As many as 69 women have accused Donald Trump of sexual misconduct, yet their stories have faded into the chasm of “another accuser” in the public mind, according to New York Times columnist Jessica Bennett.
In a 3,330-word essay for the paper, Bennett tells the stories of some of these women who have formed what they call the “Sisterhood of the Strange Sorority.”
Most of their stories have been made public before but the volume of the accusations is so great that American voters seem unable to comprehend them and thus have moved on.
In a reader email introducing the story, she writes: “The words ‘another new accuser’ began to sound like background noise. The women’s names became numbers, and then the numbers started to get confusing. What exactly constituted ‘misconduct’? Did it count if he was merely ogling? How was the public supposed to understand which stories were corroborated by journalists, by lawyers or by nobody at all?
“With the exception of E. Jean Carroll, who won millions in court after Trump denied assaulting her, most of these women have faded from public view. The news cycle has moved on to more pressing realities — Trump’s other legal troubles; abortion; war — and they too have tried to move on with their lives.”
The main article tells stories like those of Natasha Stoynoff, who says Trump assaulted her in 2005 while she was on assignment from People magazine to write about his wedding anniversary. The alleged assault happened as a seven-months-pregnant Melania Trump was upstairs changing. “You know my one regret is that I didn’t deck him,” she says now.

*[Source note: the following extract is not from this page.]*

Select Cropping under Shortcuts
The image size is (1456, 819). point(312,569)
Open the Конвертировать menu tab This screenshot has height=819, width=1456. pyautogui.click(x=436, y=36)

She tells of Jill Harth, a makeup artist who sued Trump for sexual harassment and attempted rape.
Then there’s Karena Virginia, a yoga instructor who accused Trump of groping her at the U.S. Open in 1998.
And Alva Johnson, a former human resources executive and event planner who worked for Trump’s 2016 campaign and has accused him of kissing her on the job.
And Jessica Leeds, a retired stockbroker who accused Trump of molesting her on a plane in the late 1970s.
Trump, who famously bragged in the Access Hollywood tape that when you’re a male star you can grab women by the genitals without repercussion, has amassed a huge stack of accusations of doing just that and more.
Bennett writes: “Depending on how you count them, 19 or 26 or 67 women have accused Mr. Trump of sexual misconduct. Women who have said he ‘squeezed my butt,’ ‘eyed me like a piece of meat,’ ‘stuck his hand up my skirt,’ ‘thrust his genitals,’ ‘forced his tongue in my mouth,’ was ‘rummaging around my vagina,’ and so on.”
Even with the force of their numbers, these women still have trouble being heard and being believed.
As with E. Jean Carroll, whom a jury found credible, Trump has denied all accusation of his own alleged abuses. Bennett notes the former president has accused the women of being “political operatives,” plotting a “conspiracy against you, the American people,” looking for their “10 minutes of fame” and not being his “type.”
Even with the force of their numbers, these women still have trouble being heard and being believed.
“These women have all seen their stories become political footballs. They have all received death threats,” Bennett writes. “Several have had to explain to their kids why classmates were calling Mom a liar and a whore. They have bonded over lost income, lost friends, similarities in their situations — Wait, he groped you at the U.S. Open, too? — and the way that ‘Trump accuser’ has become an inextricable part of their identities. The women have gotten used to having their motives questioned by strangers and pundits, but sometimes also by the people they love: This wasn’t Cosby-level abuse. Why can’t you just get over it? Move on?”
Yet she concludes: “There is no such thing as closure when it comes to Donald Trump. You can spend thousands on therapy, you can sue him, move out of the country … set up a boxing gym in your house to release your rage or install security around its perimeter because you are worried about his supporters. And yet the lack of any reflection or penance by him and the fact that he seems so threaded into the fabric of our country — well, there’s no escaping him. Especially not now that he might be president again.”
One problem, Bennett says, is that “when it comes to sexual assault,” Trump “has changed the very nature of how we perceive truth.”
She asks: “How do you achieve those things when up against a man whose scandals are too numerous to commit to memory, too frequent to keep our focus for very long?”